══ Items ══
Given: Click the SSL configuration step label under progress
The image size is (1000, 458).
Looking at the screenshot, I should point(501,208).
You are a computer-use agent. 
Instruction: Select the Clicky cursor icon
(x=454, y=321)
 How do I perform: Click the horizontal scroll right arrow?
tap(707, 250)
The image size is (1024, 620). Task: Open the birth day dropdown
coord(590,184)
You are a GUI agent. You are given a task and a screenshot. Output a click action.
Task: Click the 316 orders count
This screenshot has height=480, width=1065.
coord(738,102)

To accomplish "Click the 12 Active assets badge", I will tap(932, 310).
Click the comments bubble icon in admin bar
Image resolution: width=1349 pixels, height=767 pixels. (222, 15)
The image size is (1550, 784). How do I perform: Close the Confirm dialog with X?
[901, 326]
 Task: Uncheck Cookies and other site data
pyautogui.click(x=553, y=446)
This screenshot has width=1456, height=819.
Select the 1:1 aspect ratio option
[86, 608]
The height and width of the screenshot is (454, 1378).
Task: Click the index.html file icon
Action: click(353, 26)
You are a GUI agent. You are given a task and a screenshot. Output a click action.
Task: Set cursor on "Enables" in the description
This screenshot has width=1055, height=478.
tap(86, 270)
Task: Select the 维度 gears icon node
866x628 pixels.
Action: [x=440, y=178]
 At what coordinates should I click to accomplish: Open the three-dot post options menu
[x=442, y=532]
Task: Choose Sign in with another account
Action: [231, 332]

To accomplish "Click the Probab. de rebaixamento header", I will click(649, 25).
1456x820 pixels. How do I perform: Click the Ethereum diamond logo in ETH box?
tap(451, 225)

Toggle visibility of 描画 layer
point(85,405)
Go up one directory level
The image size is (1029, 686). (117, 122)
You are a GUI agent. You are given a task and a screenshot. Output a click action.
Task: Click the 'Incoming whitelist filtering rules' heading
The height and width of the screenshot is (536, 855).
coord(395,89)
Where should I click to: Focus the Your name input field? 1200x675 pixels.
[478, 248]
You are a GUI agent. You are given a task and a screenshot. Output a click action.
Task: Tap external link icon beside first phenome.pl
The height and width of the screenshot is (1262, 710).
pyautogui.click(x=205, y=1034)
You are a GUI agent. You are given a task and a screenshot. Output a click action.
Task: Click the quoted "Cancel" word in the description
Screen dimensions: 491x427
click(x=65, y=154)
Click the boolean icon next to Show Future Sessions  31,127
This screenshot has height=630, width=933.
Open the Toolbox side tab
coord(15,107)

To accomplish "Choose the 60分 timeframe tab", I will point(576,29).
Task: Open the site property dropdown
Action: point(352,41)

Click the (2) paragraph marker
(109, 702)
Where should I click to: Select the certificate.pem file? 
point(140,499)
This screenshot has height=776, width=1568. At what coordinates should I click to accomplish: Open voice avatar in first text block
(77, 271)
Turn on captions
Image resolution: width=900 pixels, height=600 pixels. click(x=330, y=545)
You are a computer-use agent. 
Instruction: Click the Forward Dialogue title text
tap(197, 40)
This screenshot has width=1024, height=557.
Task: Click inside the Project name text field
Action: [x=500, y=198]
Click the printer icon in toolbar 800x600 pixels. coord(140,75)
═══
Rewrite the listing above, replacing every "GUI agent" with "interface agent" and keeping everything else unchanged.

Given: Click the SSL configuration step label under progress
The image size is (1000, 458).
Looking at the screenshot, I should point(501,208).
You are a computer-use agent. 
Instruction: Select the Clicky cursor icon
(x=454, y=321)
 How do I perform: Click the horizontal scroll right arrow?
tap(707, 250)
The image size is (1024, 620). Task: Open the birth day dropdown
coord(590,184)
You are a interface agent. You are given a task and a screenshot. Output a click action.
Task: Click the 316 orders count
This screenshot has height=480, width=1065.
coord(738,102)

To accomplish "Click the 12 Active assets badge", I will tap(932, 310).
Click the comments bubble icon in admin bar
Image resolution: width=1349 pixels, height=767 pixels. (222, 15)
The image size is (1550, 784). How do I perform: Close the Confirm dialog with X?
[901, 326]
 Task: Uncheck Cookies and other site data
pyautogui.click(x=553, y=446)
This screenshot has width=1456, height=819.
Select the 1:1 aspect ratio option
[86, 608]
The height and width of the screenshot is (454, 1378).
Task: Click the index.html file icon
Action: click(353, 26)
You are a interface agent. You are given a task and a screenshot. Output a click action.
Task: Set cursor on "Enables" in the description
This screenshot has width=1055, height=478.
tap(86, 270)
Task: Select the 维度 gears icon node
866x628 pixels.
Action: [x=440, y=178]
 At what coordinates should I click to accomplish: Open the three-dot post options menu
[x=442, y=532]
Task: Choose Sign in with another account
Action: [231, 332]

To accomplish "Click the Probab. de rebaixamento header", I will click(649, 25).
1456x820 pixels. How do I perform: Click the Ethereum diamond logo in ETH box?
tap(451, 225)

Toggle visibility of 描画 layer
point(85,405)
Go up one directory level
The image size is (1029, 686). (117, 122)
You are a interface agent. You are given a task and a screenshot. Output a click action.
Task: Click the 'Incoming whitelist filtering rules' heading
The height and width of the screenshot is (536, 855).
coord(395,89)
Where should I click to: Focus the Your name input field? 1200x675 pixels.
[478, 248]
You are a interface agent. You are given a task and a screenshot. Output a click action.
Task: Tap external link icon beside first phenome.pl
The height and width of the screenshot is (1262, 710).
pyautogui.click(x=205, y=1034)
You are a interface agent. You are given a task and a screenshot. Output a click action.
Task: Click the quoted "Cancel" word in the description
Screen dimensions: 491x427
click(x=65, y=154)
Click the boolean icon next to Show Future Sessions  31,127
This screenshot has height=630, width=933.
Open the Toolbox side tab
coord(15,107)

To accomplish "Choose the 60分 timeframe tab", I will point(576,29).
Task: Open the site property dropdown
Action: point(352,41)

Click the (2) paragraph marker
(109, 702)
Where should I click to: Select the certificate.pem file? 
point(140,499)
This screenshot has height=776, width=1568. At what coordinates should I click to accomplish: Open voice avatar in first text block
(77, 271)
Turn on captions
Image resolution: width=900 pixels, height=600 pixels. click(x=330, y=545)
You are a computer-use agent. 
Instruction: Click the Forward Dialogue title text
tap(197, 40)
This screenshot has width=1024, height=557.
Task: Click inside the Project name text field
Action: [x=500, y=198]
Click the printer icon in toolbar 800x600 pixels. coord(140,75)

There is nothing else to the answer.